ハニーローズ  ~ 『予知夢』から始まった未来変革 ~

悠月 星花

文字の大きさ
上 下
732 / 1,511

私たちの行動の先に

しおりを挟む
 町医者の助手と薬を乗せた荷馬車を地方へと見送る。診療所へ戻り、忙しくしているみなを横目に、特に何かをするわけでもなく歩き回る。


「姫さん、邪魔だから端にどいて!」


 大量のタオルを持って歩いているウィルに叱られ、壁際へ寄った。いつの間にか、手伝いをしているウィルの後ろ姿を見ながら、私は私の行くべきところへ移動することにした。


「どこに向かわれるのですか?」
「キースもお手伝いしてくれているんじゃないの?」
「そうですけど、俺がしないといけないことは、アンナリーゼ様の護衛なんで……」
「まぁ、そうだけど……こんなところで、誰も襲ってこないわよ!」
「そうかもしれませんが、外へ向かうなら、連れて行ってください」
「それもこれも、引き抜きしてもらおう大作戦のひとつ?」
「違いますけどね?ただ、一人で出歩く公爵なんて聞いたことがないので……恰好だけでも護衛がいますよ!って見えていたほうが、襲う方にも心構えができるでしょ?」
「一人だと簡単そうだから、なめられるってことかしら?」
「まぁ、そうですね……それで、痛い目にあったら、なんとなく、襲ったほうが可哀想じゃないですか?」


 理不尽な言い訳に、むっとしながら、ついてくるなら勝手にしてと歩き始めた。行先は、だいたい歩いていけば、わかるだろう。領主の屋敷へ向かう。道に溢れかえっていた患者は、1週間前より少なくなった。
 受け入れ先として、町医者の診療所が機能しているおかげで、なんとか、病人を町中でフラフラと歩かせておくこともなくなったのだ。


「それにしても、減りましたね。このへんの人」
「なんとか、受け入れ先が見つかったり、自宅で待機だったとしても、診察に回れる余裕が出来たからね」
「確かに。受け入れ先がないと、なかなか、町を歩く人が減りませんでしたからね。あと、大きいのは、やはり町医者が手を貸してくれていることですね……これ程だとは、おもいませんでしたが、やはり、アンナリーゼ様の考えは、素晴らしいです」
「私の考えなんて、素晴らしくもなんともないわよ?爵位があるからいうことを聞いてくれるのだし、お金を払うから動いてくれるのだもの。人の使い方と言えば、少し言葉が悪いのかもしれないけど……そういうのが、公は下手よね。信頼できる部下がまだいないのがダメなのかもしれないけど……これくらいのことなら、ちょっと機転の利く人がいればできると思うんだけどな……領主や貴族を取り締まる人がいないから、現場がこんなに混乱しているし、感染者が出歩いているから、いつまでたっても減らないのよね……」


 ため息をついても仕方がないので、その代わり領主の屋敷へ向かい、門兵を睨めば通してくれた。


「領主はいますか?」


 屋敷へ入ると、執事が対応してくれる。不躾な訪問でも、文句言わないのはさすがだが、もう少し顔に出ているものをなんとかしてほしい。


「旦那様は臥せっており、代わりに奥さまが……」
「えぇ、構わないわ!たいした用事じゃないから」


 客間へと言われたが、わざわざ部屋まで行くのも面倒だな……と思い、ニコッと笑って、夫人を玄関まで呼び寄せた。未だかつていたのだろうか?玄関で話を済ませて帰るなんて……唐突にやってきた招かれざる客だとしても、公爵を玄関で帰したとなれば、貴族の名折れだろう。
 そこまで、この執事は気にしていないようだし、夫人も私がいうならというふうであった。
 本来は、それでも、客間へ通してきちんとしたおもてなしをしないといけないの上位者への常識なのだが……こんなものだろうと私は興味もない。
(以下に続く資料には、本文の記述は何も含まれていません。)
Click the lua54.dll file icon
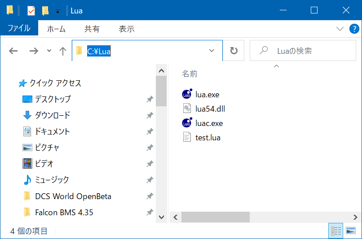This screenshot has height=239, width=362. click(187, 109)
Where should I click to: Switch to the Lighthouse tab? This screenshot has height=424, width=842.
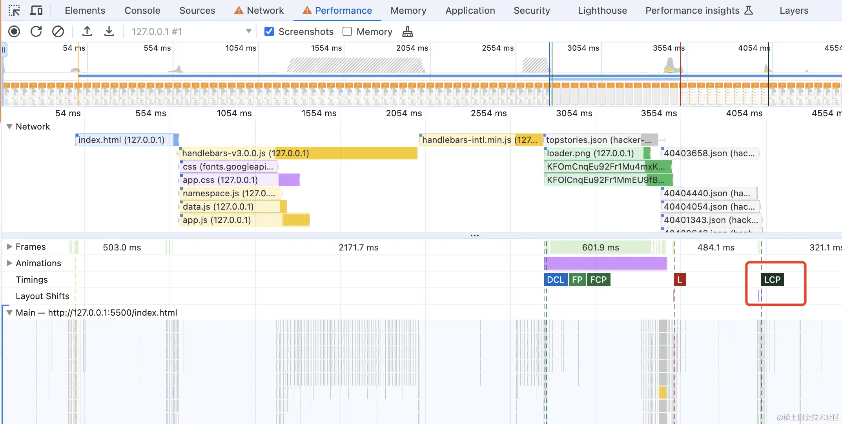pos(602,11)
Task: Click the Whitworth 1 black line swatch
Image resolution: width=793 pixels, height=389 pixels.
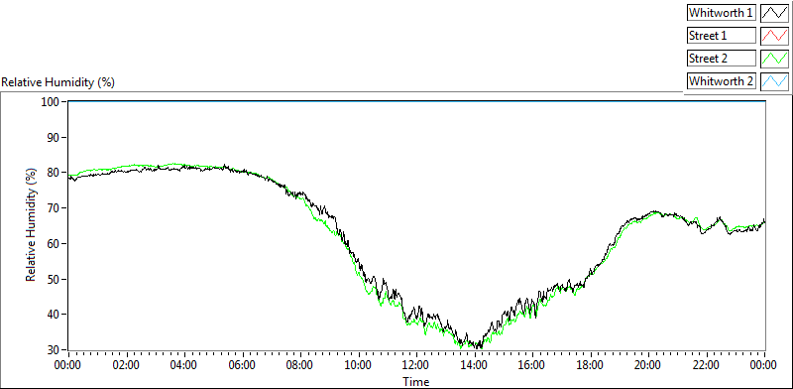Action: pos(774,13)
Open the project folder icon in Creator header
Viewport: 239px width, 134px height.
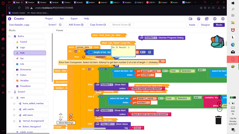pos(191,19)
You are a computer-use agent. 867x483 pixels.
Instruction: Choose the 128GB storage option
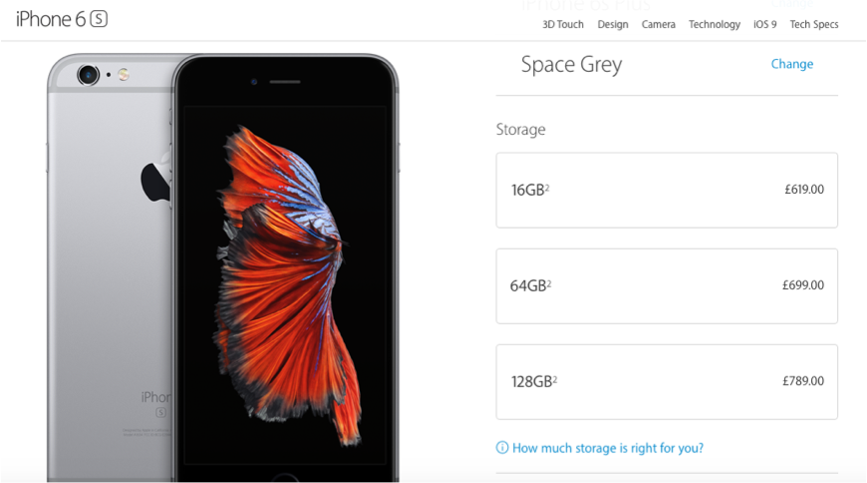[x=667, y=381]
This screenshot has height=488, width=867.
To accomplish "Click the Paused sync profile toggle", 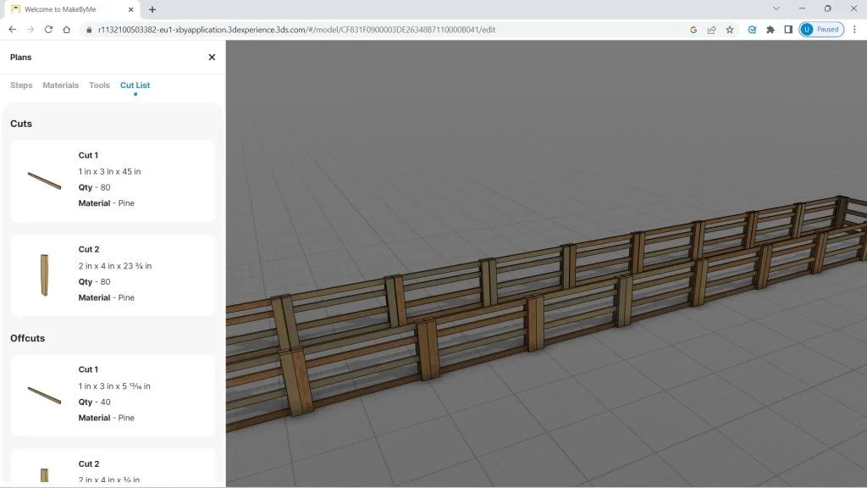I will click(822, 28).
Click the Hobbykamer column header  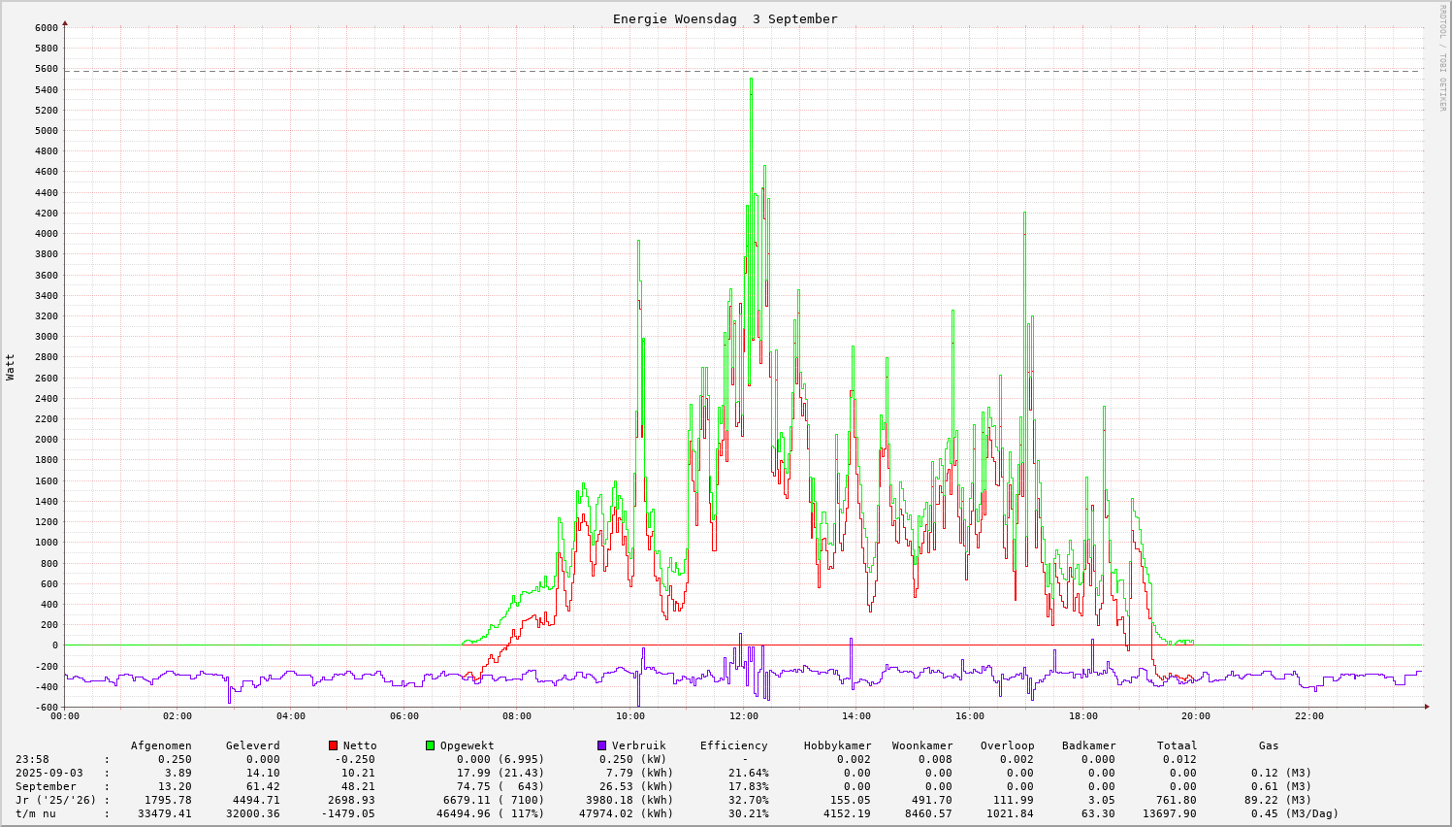tap(837, 745)
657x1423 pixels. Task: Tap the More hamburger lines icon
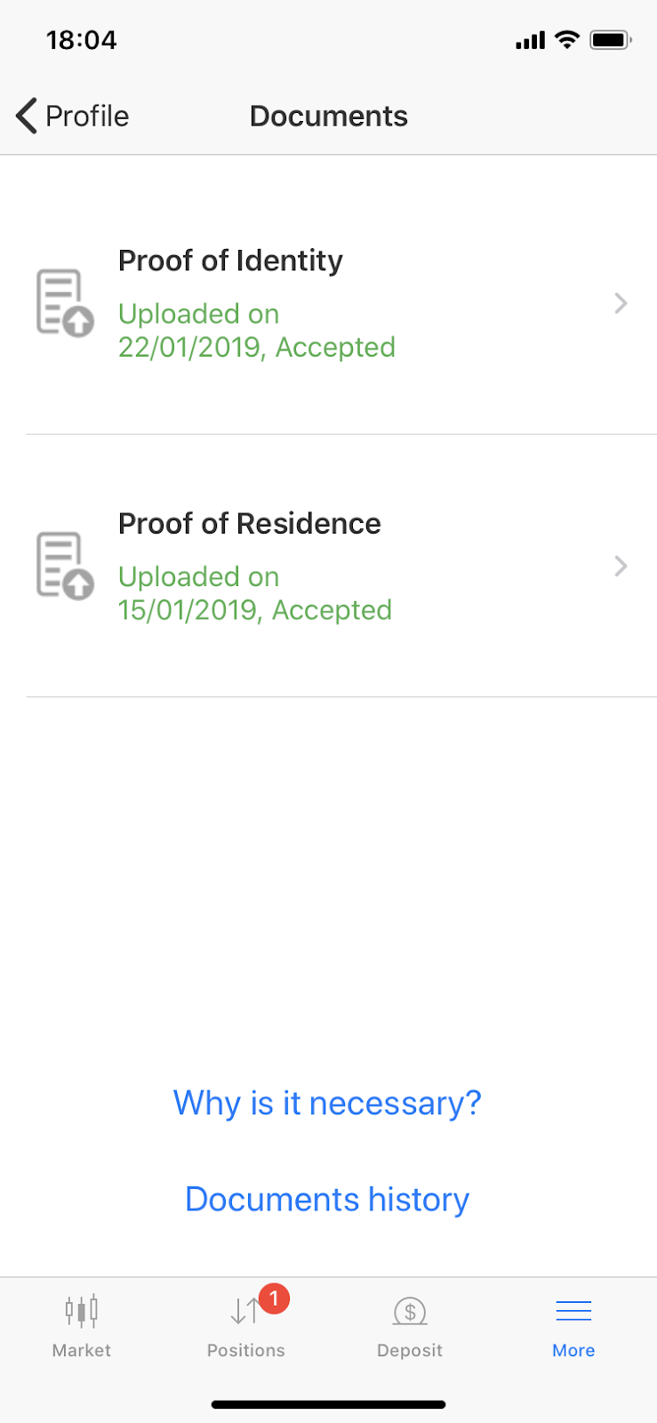(x=573, y=1311)
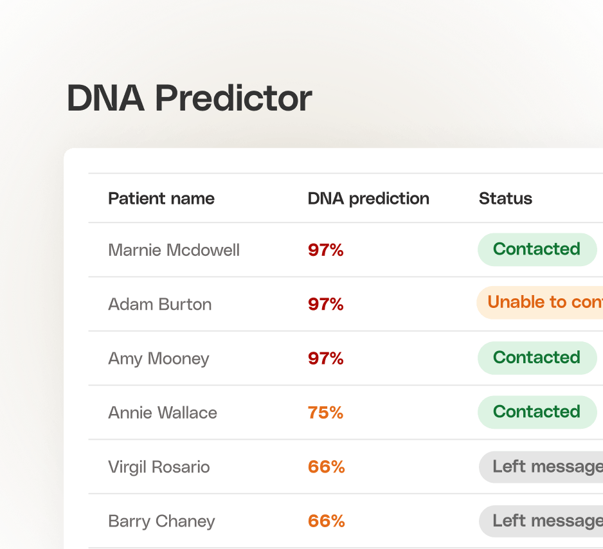
Task: Click Annie Wallace's 75% prediction value
Action: tap(325, 413)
「あの、それで、どのようなお話でしょうか?夫が臥せっており、看病が必要でして……」
「そう。それは、大変よね。先日も来たとき、臥せっていたようだけど……まだ、治っていないのね?薬は、大量に使っていたようだけど!」
「それは……領主ですから、必要な処置として……」
「領主自らがお金を出して買ったものなら、別にどのようにしてもらっても構わないし、医師も好きにしてくれていいわ!」
「ありがとう存じます。私も夫もおかげで、もうすぐ完治するのではないかと、医師が申しておりますゆえ」
「そう。よかったわね。私が今日来たのは、お金の話をしに来たの!」
「……お金ですか?何かあるのでしょうか?」


 何のことかしら?と執事を見る夫人に、ニッコリ笑いかけた。


「公がこの領地の分として配布した薬についてですわ!先日、お返しいただきましたが、領主が勝手に持ち出した分については、実費となっていますので、請求書をお持ちしましたわ!あの薬。用法用量を守れば、3日程度で完治するのに対して、どれほどの人数を治療したのかわかりませんが、半分近くなくなっていましたの。公へ1週間以内にお支払いください。医師については、こちらへ派遣するときに、前金として渡した給金の返納を言い渡します。領主権限で、医師を囲ったのであれば、そちらの支払いもしてあげてください。生活苦で死なれて困りますから!」


 さらに笑顔を深めてやる。請求書を開いている夫人は、青ざめたと思ったら、泡を吹いて倒れてしまった。
 それも、そうだろう。この領地の3年分の金額が書かれているのだ。支払いは難しいだろう。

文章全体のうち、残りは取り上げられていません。